Example:    Fire department hiring new firefighters.  To be eligible, all applicants must take a physical strength and agility test by running an obstacle course where they drag hoses, climb ladders and chop down doors.  6 out of 10 men pass the test, but only 2 out of 10 women pass it.

Disparate Treatment.  This is the type of discrimination most people think of when discrimination is discussed.  It is treating people differently based on their protected class status.  To prove disparate treatment discrimination has occurred in hiring, the following must be shown:

  • Member of a protected group; and
  • Applied for and was qualified for job; and
  • Was denied employment; and
  • After denial of employment, employer continued to seek applications.

An Important Note About Employment Discrimination and Sexual Harassment Case Procedures

Friday, January 14th, 2011

Employment discrimination cases are cases where the discrimination is based on the protected classes of race, sex, age, religion, disability, national origin or citizenship, including sexual harassment, racial harassment and other forms of harassment based on those same protected classes.  These cases cannot be filed directly in court.  They are first required to be filed in one of the appropriate investigative agencies.  Under federal law, that agency is the Equal Employment Opportunity Commission (EEOC).  Under Kansas state law, it is the Kansas Human Rights Commission (KHRC) and under Missouri state law it is the Missouri Commission on Human Rights.  The state agencies operate under a “work sharing” agreement through which cases may be dual filed in both the EEOC and the appropriate state agency.

These agencies conduct investigations, including interviewing witnesses and gathering documents.  Because information resulting from those investigations can be used later in court, it is strongly advised that any party to an agency proceeding be represented by an attorney, regardless of whether they are the employee or employer.  If a party proceeds without legal representation, mistakes can be made in the agency proceeding that may not be able to be fixed later.  This could result in the loss of claims or defenses later in court or making a bad decision regarding settlement during the agency proceeding.  Employees seeking to file such a claim should consult an attorney before they file their claim.

It is critically important to understand that these agencies are investigative agencies only.

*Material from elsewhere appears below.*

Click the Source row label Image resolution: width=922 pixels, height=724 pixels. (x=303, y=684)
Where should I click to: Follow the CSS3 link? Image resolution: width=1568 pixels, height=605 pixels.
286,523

They do not have the power to independently issue orders or similar actions like some other government agencies do..  However, in some circumstances they may file suit in court like any other party.

For the purposes of the rest of this discussion, we will focus on the EEOC, which governs federal law.

When a case is filed with the EEOC, it will first be referred to the mediation division.  This occurs before any investigation has occurred.  A case will proceed to mediation only if both parties agree to mediate.  If they do agree, then a specially-trained mediator will be assigned to mediate the case and help the parties attempt to settle or otherwise resolve the case.

Mediation is a process designed to help the parties reach an agreement.  A case is settled only by agreement of both of the parties.  The mediator has no authority to “make” someone settle a case.  A mediator’s job is to help the parties reach that agreement, if possible.  If the case settles at mediation, that ends the case.

If the parties don’t agree to mediate, or the case doesn’t settle at mediation if they did agree to mediate, the case proceeds on to investigation.  An investigator will be assigned who will interview the parties, request documents and gather the facts.  Once the investigation is completed, the investigator will usually issue a finding and close the file.  Sometimes the investigator will issue an “administrative closure” which means the agency closes to file without issuing any findings.

Regardless of how the case is closed, the investigator issues a “right to sue” letter.  A “right to sue” letter is required to be able to file a lawsuit in state or federal court.  It tells the court that you have first been through the agency proceeding as required.

From there, employment discrimination cases proceed as any other case filed in court.